Supplied records.

┄┄┄┄┄┄

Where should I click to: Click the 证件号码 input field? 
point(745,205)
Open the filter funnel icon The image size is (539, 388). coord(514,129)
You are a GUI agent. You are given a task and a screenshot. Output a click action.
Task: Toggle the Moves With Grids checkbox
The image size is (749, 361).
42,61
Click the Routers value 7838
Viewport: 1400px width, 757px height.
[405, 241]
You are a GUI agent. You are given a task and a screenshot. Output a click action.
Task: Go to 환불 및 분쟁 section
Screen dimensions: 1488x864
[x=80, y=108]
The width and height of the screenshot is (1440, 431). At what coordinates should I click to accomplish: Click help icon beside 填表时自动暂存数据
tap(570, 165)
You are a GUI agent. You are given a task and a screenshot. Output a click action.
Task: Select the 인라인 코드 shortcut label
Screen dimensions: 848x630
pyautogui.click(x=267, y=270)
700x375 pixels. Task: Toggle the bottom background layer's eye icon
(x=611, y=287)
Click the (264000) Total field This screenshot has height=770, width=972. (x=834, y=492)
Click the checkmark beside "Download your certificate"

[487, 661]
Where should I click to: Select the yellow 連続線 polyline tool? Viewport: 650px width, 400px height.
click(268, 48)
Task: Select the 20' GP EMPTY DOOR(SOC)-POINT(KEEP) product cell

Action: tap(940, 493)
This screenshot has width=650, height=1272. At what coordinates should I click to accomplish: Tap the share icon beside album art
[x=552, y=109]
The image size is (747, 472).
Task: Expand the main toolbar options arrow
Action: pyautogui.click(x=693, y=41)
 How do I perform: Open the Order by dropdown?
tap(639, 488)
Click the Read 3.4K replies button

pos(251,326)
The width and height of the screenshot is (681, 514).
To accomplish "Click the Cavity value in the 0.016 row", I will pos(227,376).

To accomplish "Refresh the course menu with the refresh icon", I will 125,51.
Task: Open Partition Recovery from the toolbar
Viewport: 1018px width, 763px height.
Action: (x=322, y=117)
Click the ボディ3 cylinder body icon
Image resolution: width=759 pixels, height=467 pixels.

┄┄┄┄┄┄

What the task asks.
Restate the whole of the material exactly.

Solution to the exercise.
Where should I click to: Click the 证件号码 input field? 
point(745,205)
Open the filter funnel icon The image size is (539, 388). coord(514,129)
You are a GUI agent. You are given a task and a screenshot. Output a click action.
Task: Toggle the Moves With Grids checkbox
The image size is (749, 361).
42,61
Click the Routers value 7838
Viewport: 1400px width, 757px height.
[405, 241]
You are a GUI agent. You are given a task and a screenshot. Output a click action.
Task: Go to 환불 및 분쟁 section
Screen dimensions: 1488x864
[x=80, y=108]
The width and height of the screenshot is (1440, 431). At what coordinates should I click to accomplish: Click help icon beside 填表时自动暂存数据
tap(570, 165)
You are a GUI agent. You are given a task and a screenshot. Output a click action.
Task: Select the 인라인 코드 shortcut label
Screen dimensions: 848x630
pyautogui.click(x=267, y=270)
700x375 pixels. Task: Toggle the bottom background layer's eye icon
(x=611, y=287)
Click the (264000) Total field This screenshot has height=770, width=972. (x=834, y=492)
Click the checkmark beside "Download your certificate"

[487, 661]
Where should I click to: Select the yellow 連続線 polyline tool? Viewport: 650px width, 400px height.
click(268, 48)
Task: Select the 20' GP EMPTY DOOR(SOC)-POINT(KEEP) product cell

Action: tap(940, 493)
This screenshot has width=650, height=1272. At what coordinates should I click to accomplish: Tap the share icon beside album art
[x=552, y=109]
The image size is (747, 472).
Task: Expand the main toolbar options arrow
Action: pyautogui.click(x=693, y=41)
 How do I perform: Open the Order by dropdown?
tap(639, 488)
Click the Read 3.4K replies button

pos(251,326)
The width and height of the screenshot is (681, 514).
To accomplish "Click the Cavity value in the 0.016 row", I will pos(227,376).

To accomplish "Refresh the course menu with the refresh icon", I will 125,51.
Task: Open Partition Recovery from the toolbar
Viewport: 1018px width, 763px height.
Action: (x=322, y=117)
Click the ボディ3 cylinder body icon
Image resolution: width=759 pixels, height=467 pixels.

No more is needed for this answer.